** Start Information given **

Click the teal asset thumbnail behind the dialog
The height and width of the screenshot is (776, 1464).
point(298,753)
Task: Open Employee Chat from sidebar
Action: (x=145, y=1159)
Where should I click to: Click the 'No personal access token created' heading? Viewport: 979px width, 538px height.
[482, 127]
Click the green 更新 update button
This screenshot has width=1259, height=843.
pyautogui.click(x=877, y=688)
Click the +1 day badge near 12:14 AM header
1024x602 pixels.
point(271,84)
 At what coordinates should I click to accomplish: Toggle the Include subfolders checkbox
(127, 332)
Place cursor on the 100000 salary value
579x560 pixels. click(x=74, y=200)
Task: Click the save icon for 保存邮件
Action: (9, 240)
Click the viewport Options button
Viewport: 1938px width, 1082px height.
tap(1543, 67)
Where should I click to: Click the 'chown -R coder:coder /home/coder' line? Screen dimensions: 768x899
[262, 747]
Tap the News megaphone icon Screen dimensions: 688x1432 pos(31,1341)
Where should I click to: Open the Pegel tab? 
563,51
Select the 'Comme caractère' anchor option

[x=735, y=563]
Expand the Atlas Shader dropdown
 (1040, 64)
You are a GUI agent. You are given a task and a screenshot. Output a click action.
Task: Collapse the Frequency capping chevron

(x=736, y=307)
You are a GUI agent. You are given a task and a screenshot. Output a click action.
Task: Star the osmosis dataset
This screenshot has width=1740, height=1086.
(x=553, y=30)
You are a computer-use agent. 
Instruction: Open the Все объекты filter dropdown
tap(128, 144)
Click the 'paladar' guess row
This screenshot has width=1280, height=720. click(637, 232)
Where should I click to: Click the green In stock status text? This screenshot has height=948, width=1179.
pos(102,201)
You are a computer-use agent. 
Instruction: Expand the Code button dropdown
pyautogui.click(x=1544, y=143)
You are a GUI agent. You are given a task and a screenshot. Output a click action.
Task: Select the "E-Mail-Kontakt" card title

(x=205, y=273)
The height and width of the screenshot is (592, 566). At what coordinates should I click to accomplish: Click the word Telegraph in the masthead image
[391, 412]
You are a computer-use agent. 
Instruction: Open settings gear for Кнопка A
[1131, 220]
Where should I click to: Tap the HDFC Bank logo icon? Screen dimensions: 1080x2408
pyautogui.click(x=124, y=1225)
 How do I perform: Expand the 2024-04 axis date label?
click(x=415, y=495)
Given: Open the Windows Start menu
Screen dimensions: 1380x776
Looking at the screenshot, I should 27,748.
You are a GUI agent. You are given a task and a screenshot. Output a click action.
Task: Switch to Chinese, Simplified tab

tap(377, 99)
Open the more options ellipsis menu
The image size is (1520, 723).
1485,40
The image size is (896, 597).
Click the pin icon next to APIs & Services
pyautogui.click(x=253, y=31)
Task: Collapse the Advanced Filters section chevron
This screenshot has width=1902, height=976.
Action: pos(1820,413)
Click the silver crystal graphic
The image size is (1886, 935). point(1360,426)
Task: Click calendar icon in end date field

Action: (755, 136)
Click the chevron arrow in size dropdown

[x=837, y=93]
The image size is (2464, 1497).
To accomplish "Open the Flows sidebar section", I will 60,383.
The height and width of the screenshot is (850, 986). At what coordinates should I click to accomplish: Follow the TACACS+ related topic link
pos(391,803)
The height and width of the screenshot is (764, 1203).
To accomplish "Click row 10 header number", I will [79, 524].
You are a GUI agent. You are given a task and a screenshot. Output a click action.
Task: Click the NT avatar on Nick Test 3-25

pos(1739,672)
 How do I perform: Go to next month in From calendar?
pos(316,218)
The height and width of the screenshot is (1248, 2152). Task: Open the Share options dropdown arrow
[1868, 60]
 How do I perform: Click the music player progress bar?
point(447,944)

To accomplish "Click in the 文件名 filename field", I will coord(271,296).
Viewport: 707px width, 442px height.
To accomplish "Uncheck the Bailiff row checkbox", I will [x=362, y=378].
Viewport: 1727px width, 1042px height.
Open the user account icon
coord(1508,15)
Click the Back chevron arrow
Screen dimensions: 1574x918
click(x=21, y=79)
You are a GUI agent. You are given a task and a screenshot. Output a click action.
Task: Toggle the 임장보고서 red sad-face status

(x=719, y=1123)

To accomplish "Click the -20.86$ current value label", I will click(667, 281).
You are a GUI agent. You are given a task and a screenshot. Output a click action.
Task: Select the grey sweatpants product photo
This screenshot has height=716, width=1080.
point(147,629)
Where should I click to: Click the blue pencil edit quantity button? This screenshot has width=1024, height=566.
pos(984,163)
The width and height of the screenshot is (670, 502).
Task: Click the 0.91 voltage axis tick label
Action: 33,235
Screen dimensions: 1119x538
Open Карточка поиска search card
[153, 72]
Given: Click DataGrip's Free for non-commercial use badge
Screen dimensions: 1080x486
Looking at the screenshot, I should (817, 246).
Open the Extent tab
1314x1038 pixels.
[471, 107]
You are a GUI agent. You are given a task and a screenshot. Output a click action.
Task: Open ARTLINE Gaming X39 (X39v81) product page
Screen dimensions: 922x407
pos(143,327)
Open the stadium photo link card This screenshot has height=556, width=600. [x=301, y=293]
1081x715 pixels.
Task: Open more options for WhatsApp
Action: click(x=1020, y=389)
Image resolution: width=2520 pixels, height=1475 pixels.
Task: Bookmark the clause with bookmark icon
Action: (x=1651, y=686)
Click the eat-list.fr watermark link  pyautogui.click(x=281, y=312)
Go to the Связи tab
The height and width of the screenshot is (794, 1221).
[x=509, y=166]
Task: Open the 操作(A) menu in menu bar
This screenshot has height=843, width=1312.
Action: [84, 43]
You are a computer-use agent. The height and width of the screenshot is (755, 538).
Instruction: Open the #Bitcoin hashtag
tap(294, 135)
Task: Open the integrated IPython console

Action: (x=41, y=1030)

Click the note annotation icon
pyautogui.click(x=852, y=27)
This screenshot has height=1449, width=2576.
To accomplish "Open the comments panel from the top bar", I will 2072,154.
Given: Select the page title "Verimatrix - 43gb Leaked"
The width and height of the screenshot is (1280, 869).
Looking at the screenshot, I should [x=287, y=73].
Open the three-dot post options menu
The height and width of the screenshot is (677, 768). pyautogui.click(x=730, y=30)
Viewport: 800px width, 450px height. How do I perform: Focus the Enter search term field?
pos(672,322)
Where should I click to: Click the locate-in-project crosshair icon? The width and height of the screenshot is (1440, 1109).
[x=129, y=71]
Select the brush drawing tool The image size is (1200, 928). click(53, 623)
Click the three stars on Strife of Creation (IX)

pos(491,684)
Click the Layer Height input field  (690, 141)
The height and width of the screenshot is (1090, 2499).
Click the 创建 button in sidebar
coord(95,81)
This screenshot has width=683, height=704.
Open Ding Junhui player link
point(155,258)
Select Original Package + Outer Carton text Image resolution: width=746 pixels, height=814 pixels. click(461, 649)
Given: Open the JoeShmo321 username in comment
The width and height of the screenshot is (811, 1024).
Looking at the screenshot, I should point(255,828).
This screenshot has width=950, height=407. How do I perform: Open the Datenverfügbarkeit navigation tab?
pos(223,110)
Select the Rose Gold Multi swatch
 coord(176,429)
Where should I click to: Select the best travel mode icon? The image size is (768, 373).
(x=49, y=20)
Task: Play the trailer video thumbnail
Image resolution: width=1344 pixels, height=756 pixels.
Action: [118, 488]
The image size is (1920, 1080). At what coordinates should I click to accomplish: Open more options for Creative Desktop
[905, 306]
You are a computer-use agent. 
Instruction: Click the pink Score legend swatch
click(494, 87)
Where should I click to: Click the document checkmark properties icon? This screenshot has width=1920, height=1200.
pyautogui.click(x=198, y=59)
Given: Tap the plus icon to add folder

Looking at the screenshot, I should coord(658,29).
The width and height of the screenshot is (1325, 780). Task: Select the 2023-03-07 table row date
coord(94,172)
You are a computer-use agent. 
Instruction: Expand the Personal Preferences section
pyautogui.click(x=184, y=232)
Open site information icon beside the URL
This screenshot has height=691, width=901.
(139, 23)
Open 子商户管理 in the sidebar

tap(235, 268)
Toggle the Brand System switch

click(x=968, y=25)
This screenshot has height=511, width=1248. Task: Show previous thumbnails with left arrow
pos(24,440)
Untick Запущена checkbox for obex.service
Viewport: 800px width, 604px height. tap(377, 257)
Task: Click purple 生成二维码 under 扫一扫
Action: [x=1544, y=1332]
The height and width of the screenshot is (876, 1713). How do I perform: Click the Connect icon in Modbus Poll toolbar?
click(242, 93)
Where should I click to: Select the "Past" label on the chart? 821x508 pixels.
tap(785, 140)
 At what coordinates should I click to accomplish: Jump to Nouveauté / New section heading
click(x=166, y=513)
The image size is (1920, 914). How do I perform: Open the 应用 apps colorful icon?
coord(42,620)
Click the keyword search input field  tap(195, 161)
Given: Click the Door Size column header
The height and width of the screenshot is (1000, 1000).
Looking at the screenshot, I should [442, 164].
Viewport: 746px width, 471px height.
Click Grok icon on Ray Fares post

** End Information given **

## What to produce
Extract, unchanged, the stretch of rows from the line containing "Select the Rose Gold Multi swatch" through the last line of the rows.

## In response
Select the Rose Gold Multi swatch
 coord(176,429)
Where should I click to: Select the best travel mode icon? The image size is (768, 373).
(x=49, y=20)
Task: Play the trailer video thumbnail
Image resolution: width=1344 pixels, height=756 pixels.
Action: [118, 488]
The image size is (1920, 1080). At what coordinates should I click to accomplish: Open more options for Creative Desktop
[905, 306]
You are a computer-use agent. 
Instruction: Click the pink Score legend swatch
click(494, 87)
Where should I click to: Click the document checkmark properties icon? This screenshot has width=1920, height=1200.
pyautogui.click(x=198, y=59)
Given: Tap the plus icon to add folder

Looking at the screenshot, I should coord(658,29).
The width and height of the screenshot is (1325, 780). Task: Select the 2023-03-07 table row date
coord(94,172)
You are a computer-use agent. 
Instruction: Expand the Personal Preferences section
pyautogui.click(x=184, y=232)
Open site information icon beside the URL
This screenshot has height=691, width=901.
(139, 23)
Open 子商户管理 in the sidebar

tap(235, 268)
Toggle the Brand System switch

click(x=968, y=25)
This screenshot has height=511, width=1248. Task: Show previous thumbnails with left arrow
pos(24,440)
Untick Запущена checkbox for obex.service
Viewport: 800px width, 604px height. tap(377, 257)
Task: Click purple 生成二维码 under 扫一扫
Action: [x=1544, y=1332]
The height and width of the screenshot is (876, 1713). How do I perform: Click the Connect icon in Modbus Poll toolbar?
click(242, 93)
Where should I click to: Select the "Past" label on the chart? 821x508 pixels.
tap(785, 140)
 At what coordinates should I click to accomplish: Jump to Nouveauté / New section heading
click(x=166, y=513)
The image size is (1920, 914). How do I perform: Open the 应用 apps colorful icon?
coord(42,620)
Click the keyword search input field  tap(195, 161)
Given: Click the Door Size column header
The height and width of the screenshot is (1000, 1000).
Looking at the screenshot, I should [442, 164].
Viewport: 746px width, 471px height.
Click Grok icon on Ray Fares post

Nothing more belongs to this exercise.